By the above graph, we can infer that the positive response is more for Single status members in the data set. Similarly, we can plot the graphs for Loan vs Response rate, Housing Loans vs Response rate, etc.

通過上圖，我們可以推斷出，對于數(shù)據(jù)集中的單個狀態(tài)成員而言，肯定的響應(yīng)更大。同樣，我們可以繪制貸款與響應(yīng)率，住房貸款與響應(yīng)率等圖表。

5.多元分析 (5. Multivariate Analysis)

If we analyze data by taking more than two variables/columns into consideration from a dataset, it is known as Multivariate Analysis.

如果我們通過考慮數(shù)據(jù)集中兩個以上的變量/列來分析數(shù)據(jù)，則稱為多變量分析。

Let’s see how ‘Education’, ‘Marital’, and ‘Response_rate’ vary with each other.

讓我們來看看“教育”，“婚姻”和“回應(yīng)率”之間如何變化。

First, we’ll create a pivot table with the three columns and after that, we’ll create a heatmap.

首先，我們將創(chuàng)建一個包含三列的數(shù)據(jù)透視表，然后創(chuàng)建一個熱圖。

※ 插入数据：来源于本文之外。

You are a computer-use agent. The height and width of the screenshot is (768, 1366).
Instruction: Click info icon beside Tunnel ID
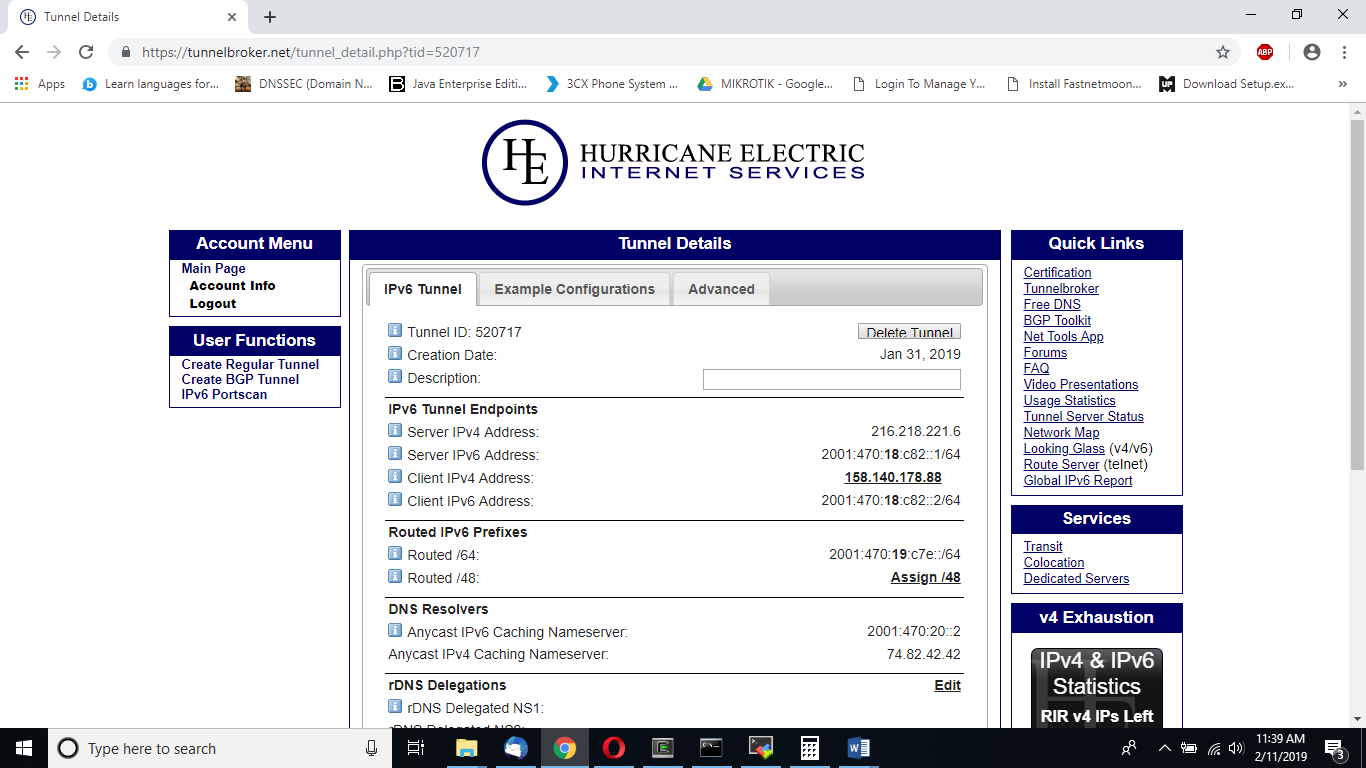[x=395, y=331]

result = pd.pivot_table(data=data, index='education', columns='marital',values='response_rate') print(result)#create heat map of education vs marital vs response_rate sns.heatmap(result, annot=True, cmap = 'RdYlGn', center=0.117) plt.show()

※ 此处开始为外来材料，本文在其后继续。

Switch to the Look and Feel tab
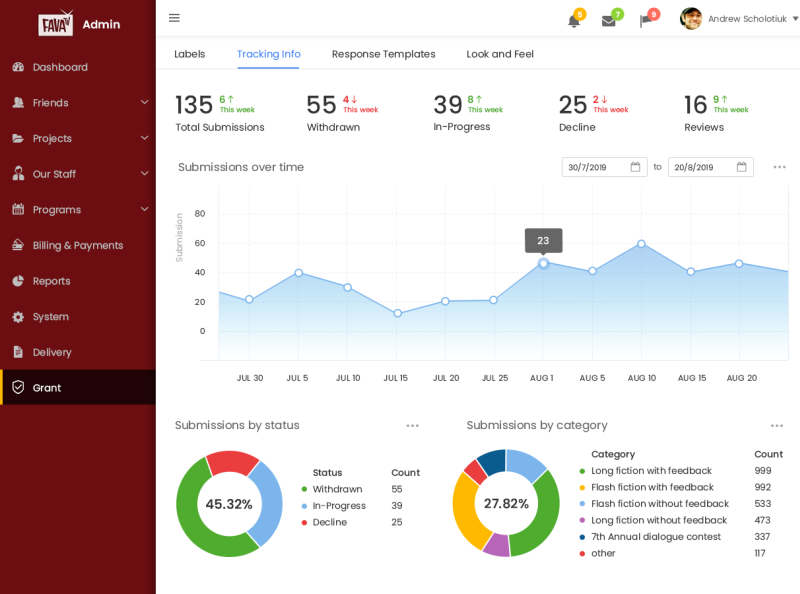This screenshot has width=800, height=594. point(500,54)
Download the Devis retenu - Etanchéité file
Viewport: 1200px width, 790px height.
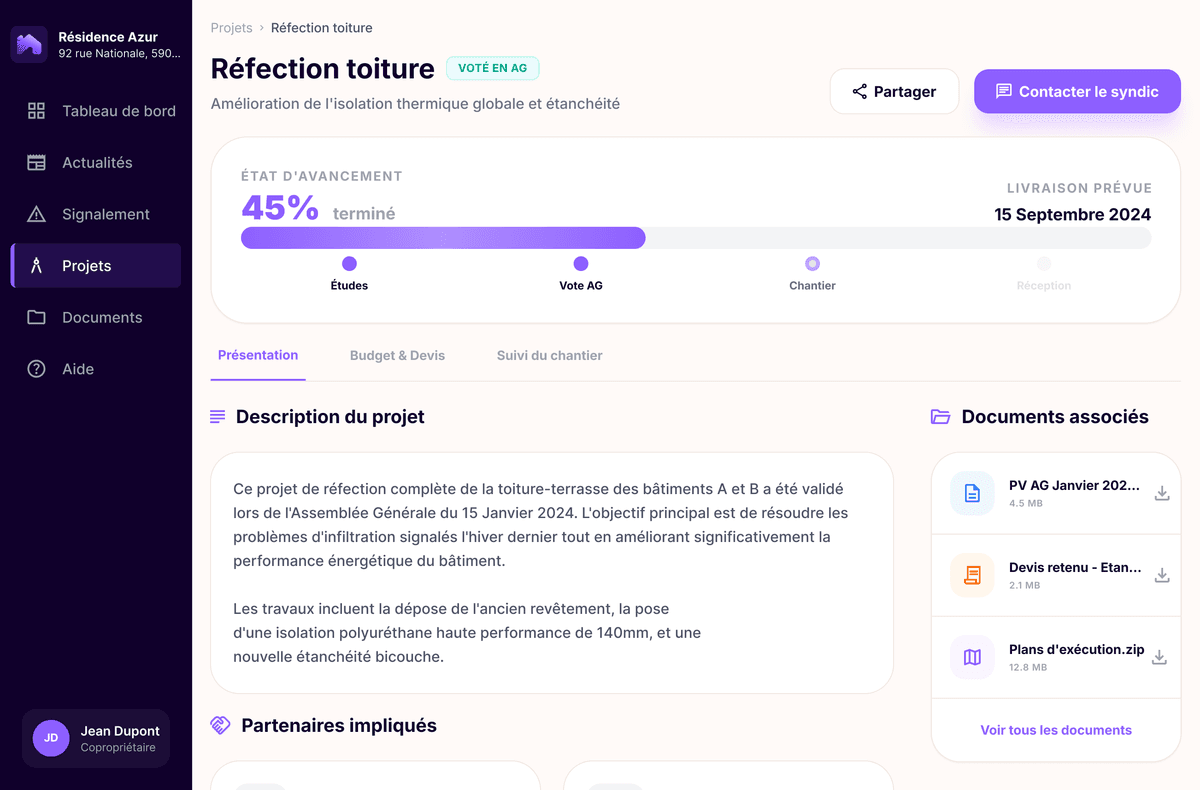click(1161, 575)
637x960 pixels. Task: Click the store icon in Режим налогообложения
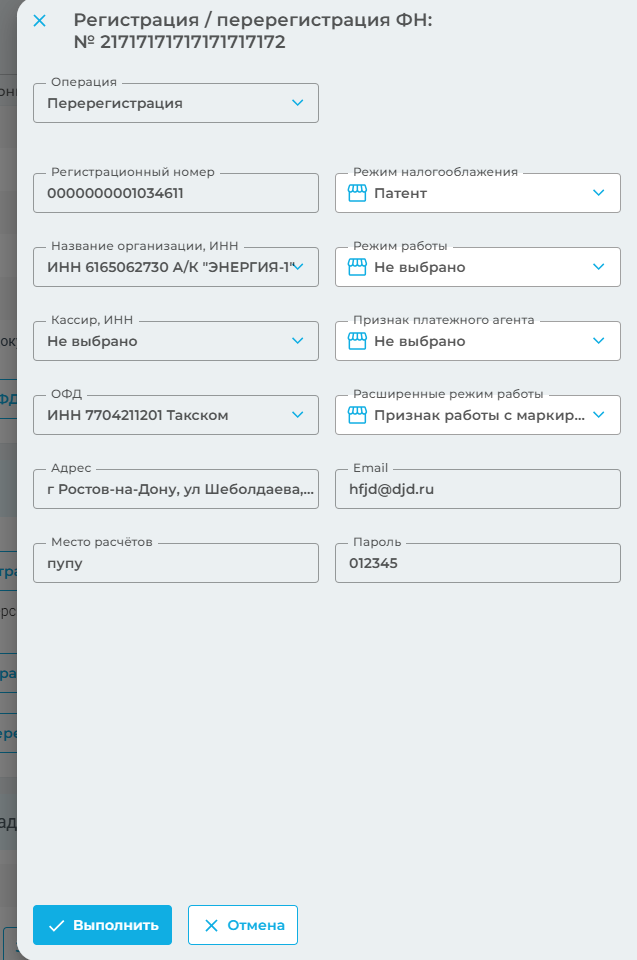tap(358, 193)
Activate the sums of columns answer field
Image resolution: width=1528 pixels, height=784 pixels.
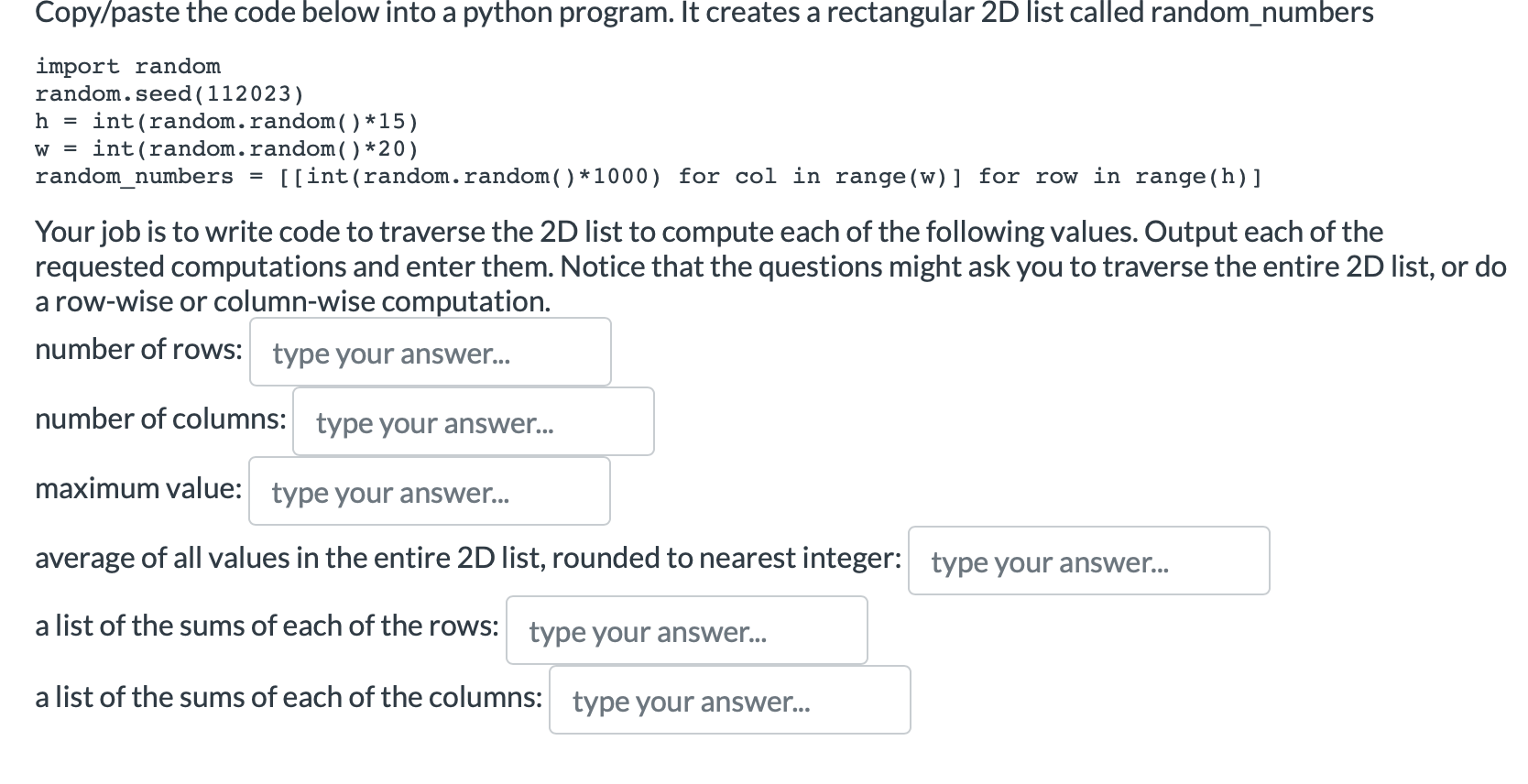coord(730,700)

The Pivot table and heatmap looks like this,

數(shù)據(jù)透視表和熱圖如下所示，

Based on the Heatmap we can infer that the married people with primary education are less likely to respond positively for the survey and single people with tertiary education are most likely to respond positively to the survey.

根據(jù)熱圖，我們可以推斷出，受過初等教育的已婚人士對調(diào)查的正面React不太可能，而受過高等教育的單身人士對調(diào)查的正面回應(yīng)的可能性最大。

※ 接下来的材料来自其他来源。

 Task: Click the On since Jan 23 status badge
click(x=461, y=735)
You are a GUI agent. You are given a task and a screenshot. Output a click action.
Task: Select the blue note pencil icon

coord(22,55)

Similarly, we can plot the graphs for Job vs marital vs response, Education vs poutcome vs response, etc.

同樣，我們可以繪制工作，婚姻，回應(yīng)，教育，結(jié)果與回應(yīng)等圖表。

結(jié)論 (Conclusion)

This is how we’ll do Exploratory Data Analysis. Exploratory Data Analysis (EDA) helps us to look beyond the data. The more we explore the data, the more the insights we draw from it. As a data analyst, almost 80% of our time will be spent understanding data and solving various business problems through EDA.

這就是我們進(jìn)行探索性數(shù)據(jù)分析的方式。探索性數(shù)據(jù)分析(EDA)可幫助我們超越數(shù)據(jù)范圍。我們越探索數(shù)據(jù)，就越能從中獲得見識。作為數(shù)據(jù)分析師，我們將有近80％的時間用于通過EDA了解數(shù)據(jù)和解決各種業(yè)務(wù)問題。

Thank you for reading and Happy Coding!!!

感謝您的閱讀和快樂編碼！！！

在這里查看我以前有關(guān)Python的文章 (Check out my previous articles about Python here)

Indexing in Pandas Dataframe using Python
使用Python在Pandas Dataframe中建立索引
Seaborn: Python
Seaborn：Python
Pandas: Python
熊貓：Python
Matplotlib: Python
Matplotlib：Python
NumPy: Python
NumPy：Python
Data Visualization and its Importance: Python
數(shù)據(jù)可視化及其重要性：Python
Time Complexity and Its Importance in Python
時間復(fù)雜度及其在Python中的重要性
Python Recursion or Recursive Function in Python
Python中的Python遞歸或遞歸函數(shù)

翻譯自: https://towardsdatascience.com/exploratory-data-analysis-eda-python-87178e35b14

總結(jié)

以上是生活随笔為你收集整理的探索性数据分析（EDA）：Python的全部內(nèi)容，希望文章能夠幫你解決所遇到的問題。

如果覺得生活随笔網(wǎng)站內(nèi)容還不錯，歡迎將生活随笔推薦給好友。